◆ **Task requirements**
Pictures aside, copy exactly the lines running from the one with "Toggle the Section View tool" to the end of the records.

***** Provided entries

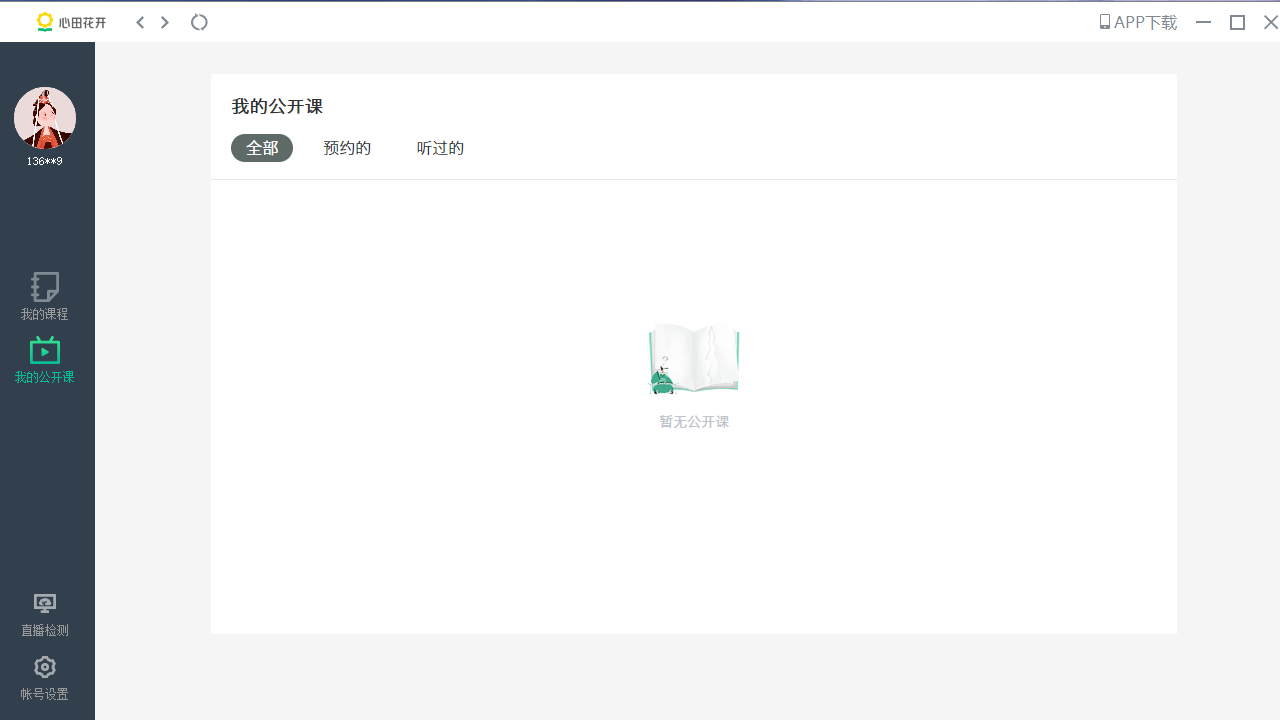Click the 帐号设置 sidebar label
This screenshot has height=720, width=1280.
coord(44,692)
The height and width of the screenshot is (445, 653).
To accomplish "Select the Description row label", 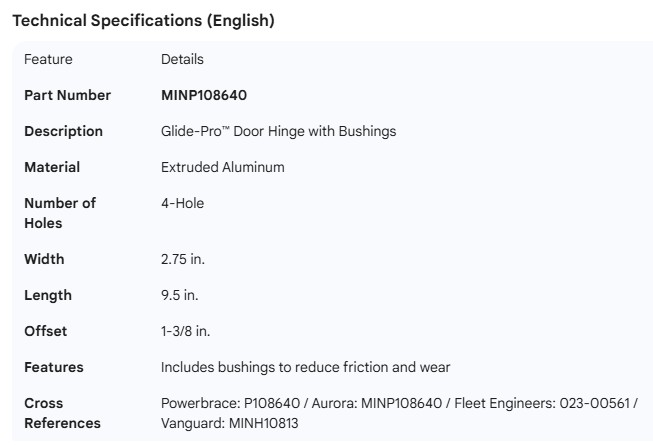I will [63, 131].
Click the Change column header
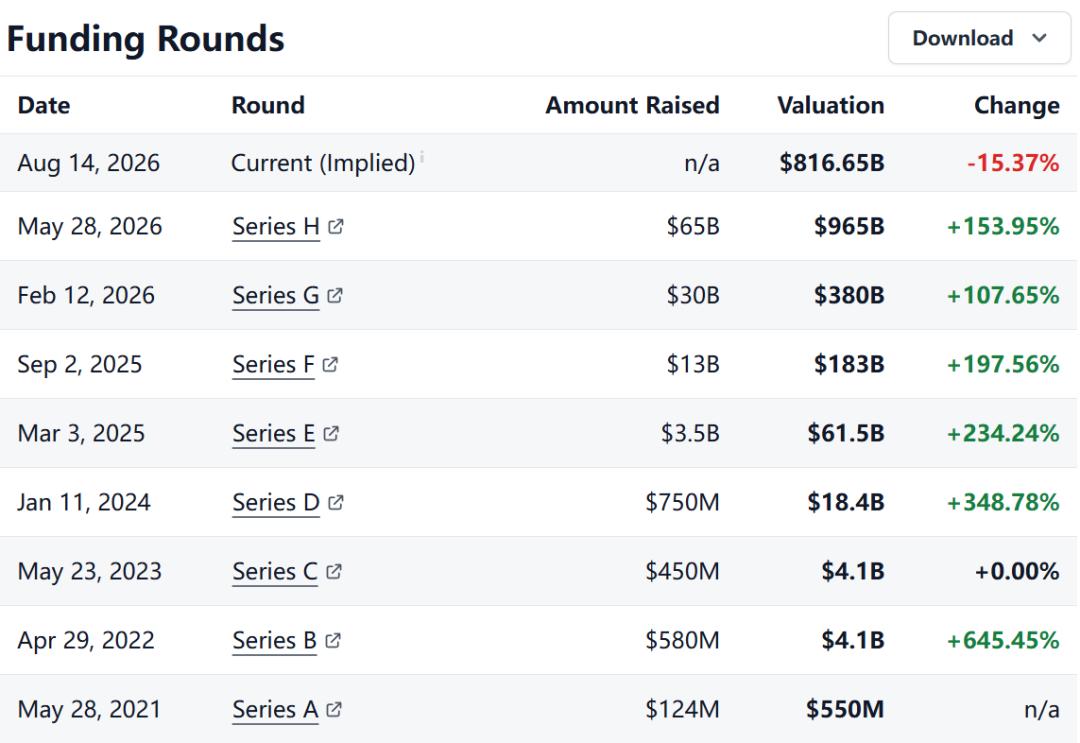This screenshot has height=743, width=1080. pyautogui.click(x=1017, y=105)
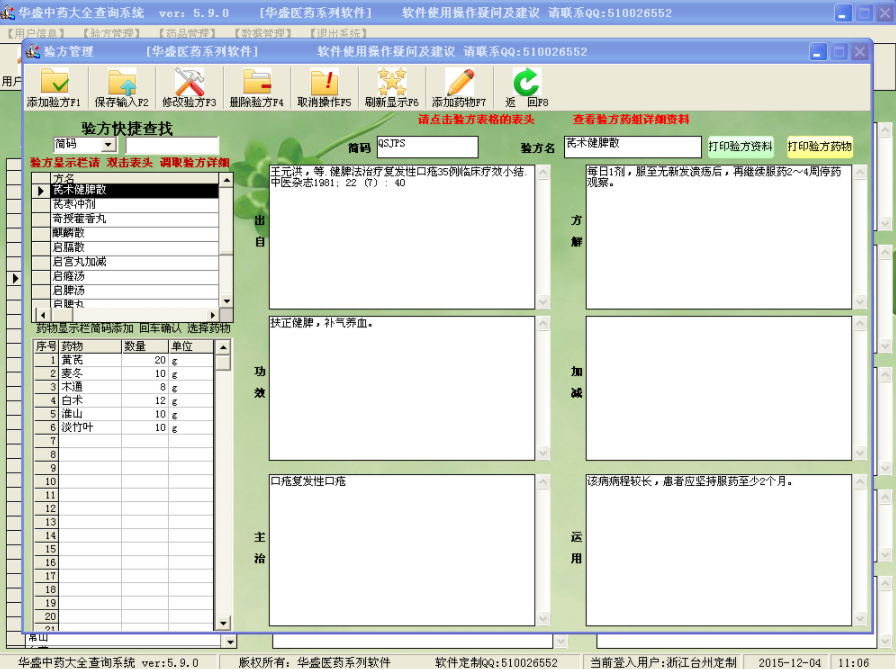The image size is (896, 669).
Task: Select 启膈散 in the prescription list
Action: pos(134,247)
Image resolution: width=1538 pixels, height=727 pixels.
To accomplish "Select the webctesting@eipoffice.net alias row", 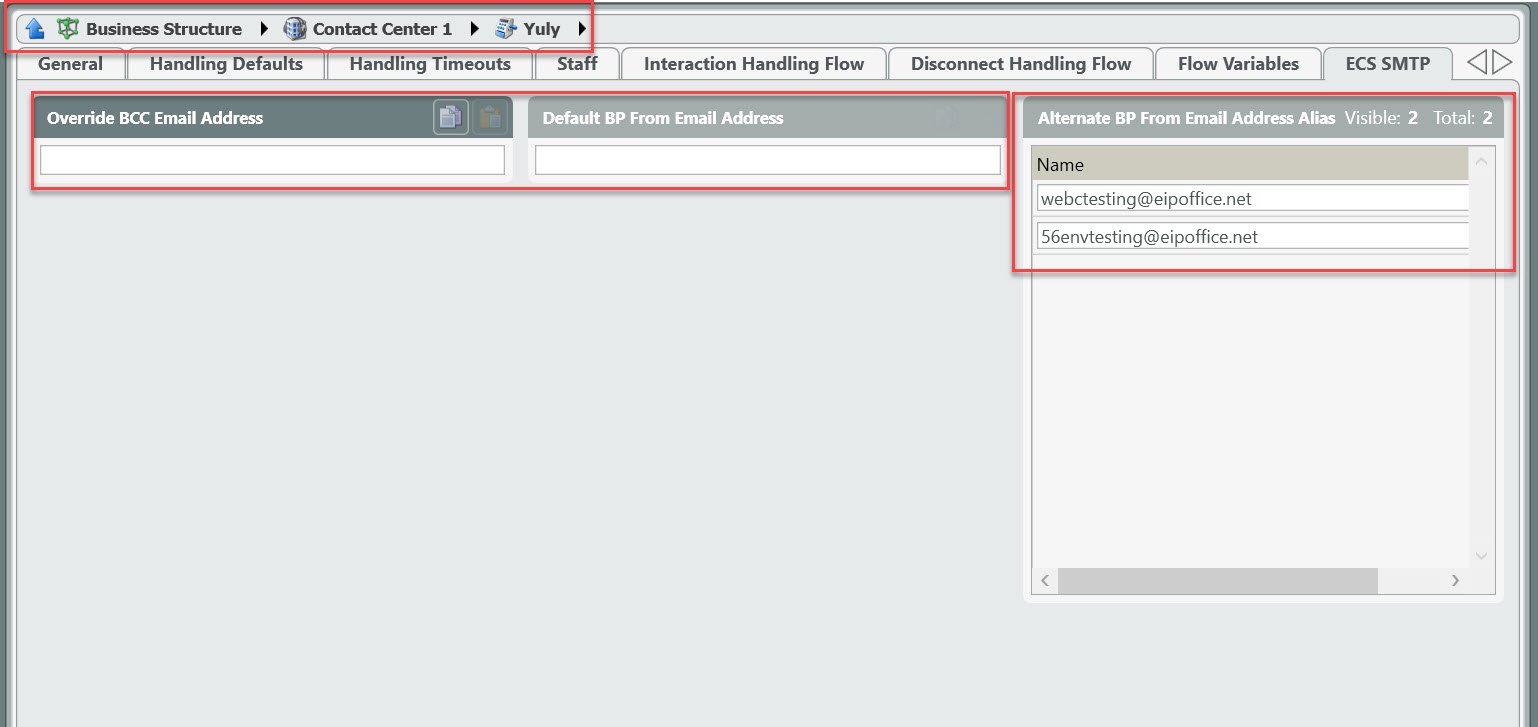I will click(x=1251, y=199).

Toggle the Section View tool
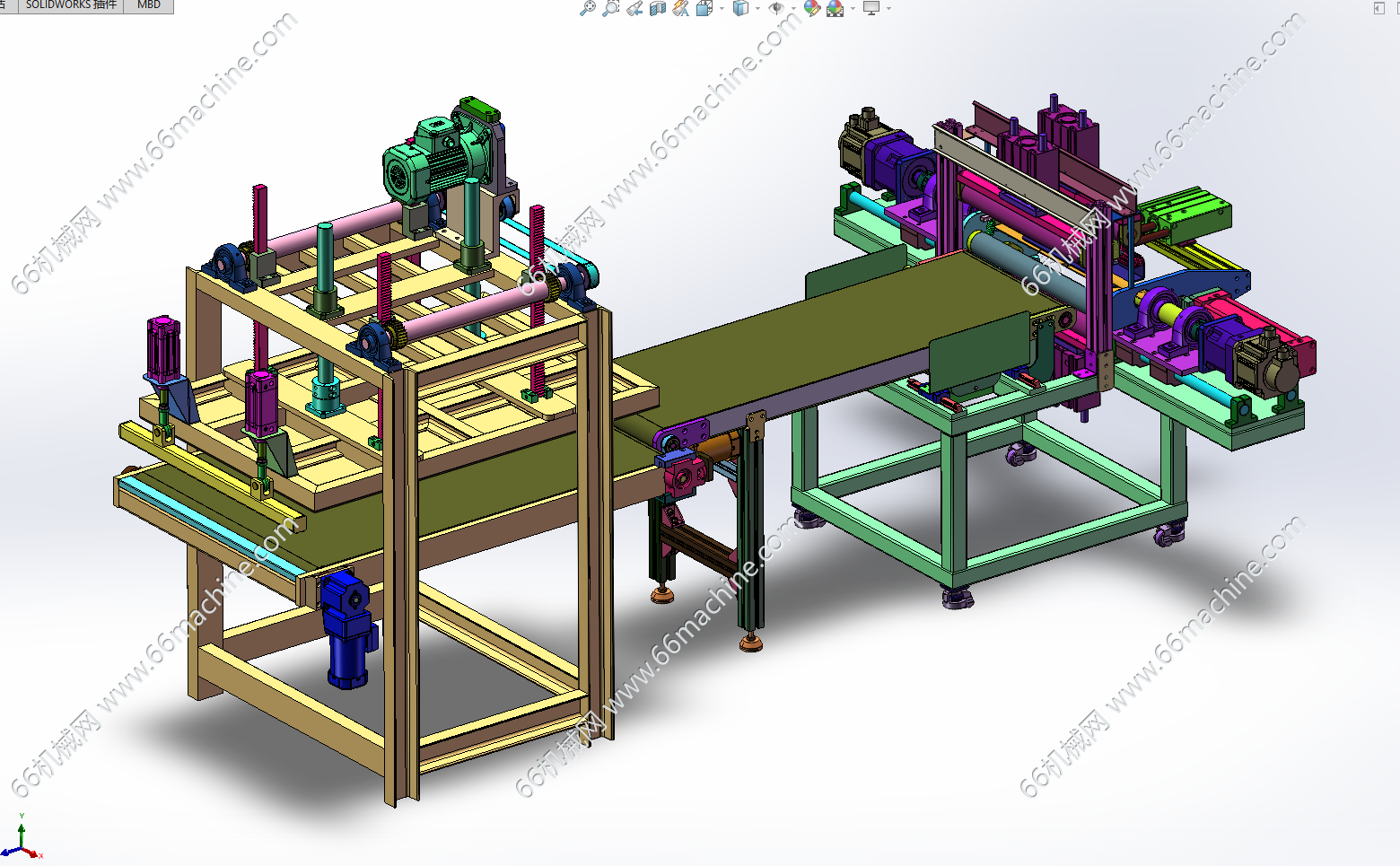click(658, 8)
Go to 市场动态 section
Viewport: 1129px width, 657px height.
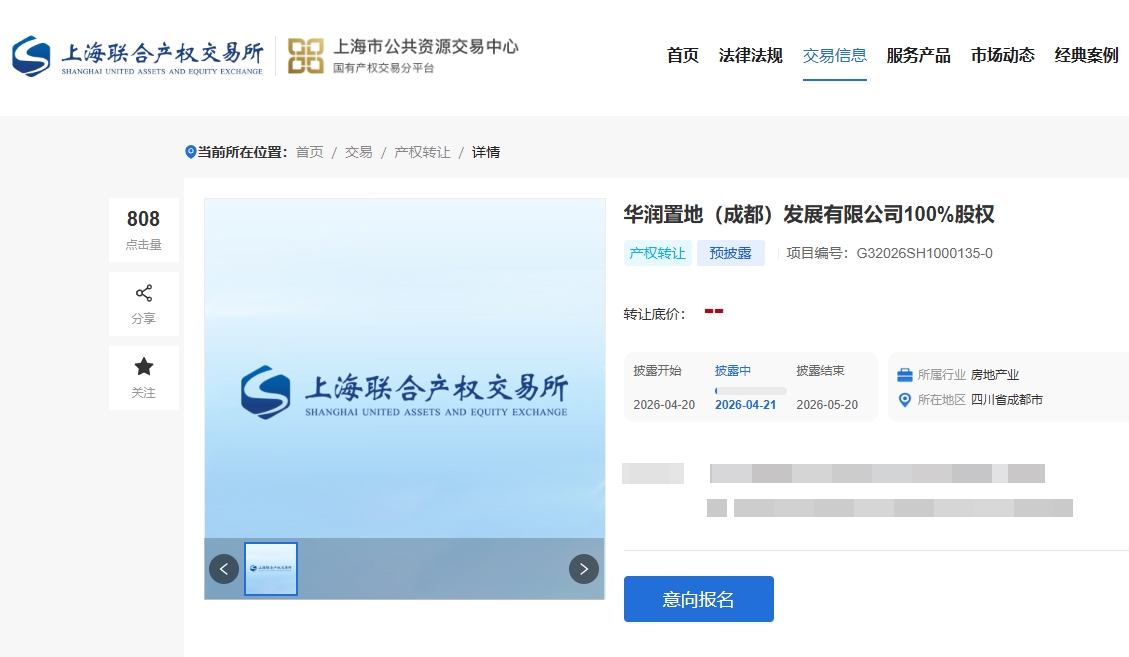(1003, 56)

**********

◆ **Your response**
Toggle the Section View tool
click(658, 8)
Go to 市场动态 section
Viewport: 1129px width, 657px height.
(1003, 56)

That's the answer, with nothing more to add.